Míldred Rosalía Soberanis (segunda de la derecha) con otras compañeras de viaje en la capital de Perú

Testimonio de una yucateca que estuvo en Perú

“¿Tendré algo, Padre mío?”

Presa de la incertidumbre, y del temor por ratos, esa pregunta se plantea desde hace una semana Míldred Rosalía Soberanis Ruiz, quien formó parte del grupo de yucatecos que atravesó por amarga experiencia en su reciente viaje a Perú, a causa de la emergencia sanitaria por el coronavirus Covid-19.

La incertidumbre era mayor hasta anteayer, cuando, varios días después de haberlo solicitado, finalmente las autoridades de Salud le hicieron la prueba para determinar si está o no infectada del virus. Aún no se conocen los resultados.

La señora Soberanis Ruiz, de 72 años de edad, estuvo en el grupo de 25 personas que viajó de Mérida a Cusco, Perú, en una excursión en la que también participó el profesor jubilado Isaías Rodríguez y Rivero.

El maestro Rodríguez, como ya informamos, falleció en el país sudamericano por complicaciones de salud después de contraer el Covid-19. Su esposa, Ethel del Carmen Trujillo, resultó también infectada y sigue en Perú.

Doña Míldred, también profesora jubilada, dice que el grupo era de 25 personas y regresaron a Mérida 23, por las ausencias del infortunado maestro y su esposa.

Se trató, agrega, de una excursión patrocinada por el profesor Rodríguez, quien habitualmente organizaba esas actividades para apoyar a la iglesia de El Divino Redentor, de Pensiones. En esta ocasión las ganancias se iban a destinar a la Casa del Sacerdote, para los presbíteros ya retirados que están en esa residencia de descanso.

Los participantes en la excursión eran personas de la tercera edad. En Cusco se enfrentaron al clima frío, al que se agregaba la altura de esa ciudad.
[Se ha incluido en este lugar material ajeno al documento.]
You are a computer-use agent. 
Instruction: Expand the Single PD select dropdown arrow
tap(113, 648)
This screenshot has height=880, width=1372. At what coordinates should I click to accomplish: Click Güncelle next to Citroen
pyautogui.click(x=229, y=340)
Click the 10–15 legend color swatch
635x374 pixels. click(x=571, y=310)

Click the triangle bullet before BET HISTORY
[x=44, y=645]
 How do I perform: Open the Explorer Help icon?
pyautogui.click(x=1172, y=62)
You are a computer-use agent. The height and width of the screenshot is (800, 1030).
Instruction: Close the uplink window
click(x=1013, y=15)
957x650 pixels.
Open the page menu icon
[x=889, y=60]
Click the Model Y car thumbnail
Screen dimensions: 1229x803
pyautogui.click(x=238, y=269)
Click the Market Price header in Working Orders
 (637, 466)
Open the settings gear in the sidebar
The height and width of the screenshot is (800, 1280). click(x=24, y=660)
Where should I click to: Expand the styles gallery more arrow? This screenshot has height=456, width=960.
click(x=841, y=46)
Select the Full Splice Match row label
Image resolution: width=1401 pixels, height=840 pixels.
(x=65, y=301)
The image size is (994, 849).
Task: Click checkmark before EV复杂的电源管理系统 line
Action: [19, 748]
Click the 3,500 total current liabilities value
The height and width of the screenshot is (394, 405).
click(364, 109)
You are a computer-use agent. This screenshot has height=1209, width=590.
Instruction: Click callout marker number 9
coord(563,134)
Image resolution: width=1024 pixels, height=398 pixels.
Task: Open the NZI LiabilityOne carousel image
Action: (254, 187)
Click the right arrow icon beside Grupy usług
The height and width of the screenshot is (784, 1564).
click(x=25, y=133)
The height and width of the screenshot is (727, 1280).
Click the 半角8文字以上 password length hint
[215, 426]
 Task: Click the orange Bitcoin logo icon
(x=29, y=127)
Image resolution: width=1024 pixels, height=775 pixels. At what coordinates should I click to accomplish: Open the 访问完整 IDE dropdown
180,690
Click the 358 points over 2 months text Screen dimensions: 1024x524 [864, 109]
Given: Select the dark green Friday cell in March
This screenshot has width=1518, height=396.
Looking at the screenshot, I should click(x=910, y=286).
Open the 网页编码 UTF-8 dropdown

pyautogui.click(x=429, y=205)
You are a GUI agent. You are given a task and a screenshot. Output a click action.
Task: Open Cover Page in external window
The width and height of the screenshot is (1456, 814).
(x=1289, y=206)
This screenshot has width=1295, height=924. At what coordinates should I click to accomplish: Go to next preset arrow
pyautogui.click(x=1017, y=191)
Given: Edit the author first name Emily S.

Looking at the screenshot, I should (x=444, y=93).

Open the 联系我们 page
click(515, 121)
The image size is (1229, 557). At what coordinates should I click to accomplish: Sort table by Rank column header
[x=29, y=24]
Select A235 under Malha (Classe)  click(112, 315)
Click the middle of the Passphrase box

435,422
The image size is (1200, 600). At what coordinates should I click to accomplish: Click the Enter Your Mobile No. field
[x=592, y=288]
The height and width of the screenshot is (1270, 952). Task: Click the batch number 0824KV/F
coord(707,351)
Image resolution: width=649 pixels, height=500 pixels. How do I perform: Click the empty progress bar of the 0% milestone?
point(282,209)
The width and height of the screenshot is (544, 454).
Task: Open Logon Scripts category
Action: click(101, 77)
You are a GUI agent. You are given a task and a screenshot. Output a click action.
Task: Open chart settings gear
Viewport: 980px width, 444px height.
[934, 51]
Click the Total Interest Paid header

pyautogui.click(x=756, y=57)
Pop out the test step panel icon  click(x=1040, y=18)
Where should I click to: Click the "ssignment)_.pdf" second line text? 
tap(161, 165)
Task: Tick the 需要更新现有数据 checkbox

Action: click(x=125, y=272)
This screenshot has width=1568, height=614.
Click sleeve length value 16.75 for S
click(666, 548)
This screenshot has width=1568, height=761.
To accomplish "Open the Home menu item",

En el viaje de regreso debían llegar a Lima y de allí volarían a Ciudad de México. Sin embargo, para entonces ya se había decretado el toque de queda por la pandemia y se quedaron varados.

Atrapados en el hotel, hicieron gestiones junto con otros mexicanos ante la embajada de México en Perú. Los trámites rindieron frutos. El gobierno de México envió 17 autobuses solo para los connacionales.

Salieron de Cusco a las 9 de la mañana rumbo a Arequipa, por el cierre del aeropuerto de Lima. Quince horas después arribaron a su destino, después de atravesar una serie de retenes en las que se les requería documentación.

En Arequipa había tres aviones esperando a los mexicanos. Primero abordaron personas de la tercera edad, después niños y por último el resto de los viajeros. La nave con los yucatecos salió a la 1:30 de la madrugada del sábado 21 y arribó a Ciudad de México a las 4 p.m., luego de dos escalas para cargar combustible.

Media hora después los excursionistas salieron en otro vuelo rumbo a Mérida. Ni en esta ciudad ni en la capital del país pasaron por filtros sanitarios y nadie les ofreció asistencia médica.

Al día siguiente, domingo, la señora Soberanis y otras de sus compañeras de viaje solicitaron que les hicieran pruebas, ante el temor por el caso del profesor Isaías Rodríguez.

Incluso, una amiga y parientes de doña Rosalinda que trabajan en la administración pública mediaron para agilizar la prueba.

Finalmente, luego de días de intranquilidad, anteayer le hicieron la prueba. No conoce aún los resultados, pero se siente más tranquila. Ahora solo queda esperar.— ÁNGEL NOH ESTRADA

Perú y Mérida

En medio de la emergencia

Un viaje de placer a Perú se transformó en una experiencia difícil para un grupo yucateco.

Infectados

En ese grupo estaban el profesor Isaías Rodríguez, quien falleció por complicaciones de salud después de contraer el Covid-19, y su esposa, quien también dio positivo al virus y continúa en Perú.

Contactos

Míldred Soberanis, quien formó parte de los excursionistas, recuerda que en los últimos días de su estada en Cusco, cuando ya se había declarado el toque de queda, quizá el maestro jubilado ya se sentía enfermo y no participaba en las actividades del grupo.

Como si nada

Doña Míldred dice que ni a su llegada a Ciudad de México ni a su regreso a Mérida pasaron por filtros en los aeropuertos.

Nerviosismo y psicosis

Como no le hacían la prueba, la sugestión comenzaba a dominarla y de pronto tenía sensación de tos y fiebre. Considera que era fruto de nerviosismo, que se redujo luego que le hicieron la prueba del Covid.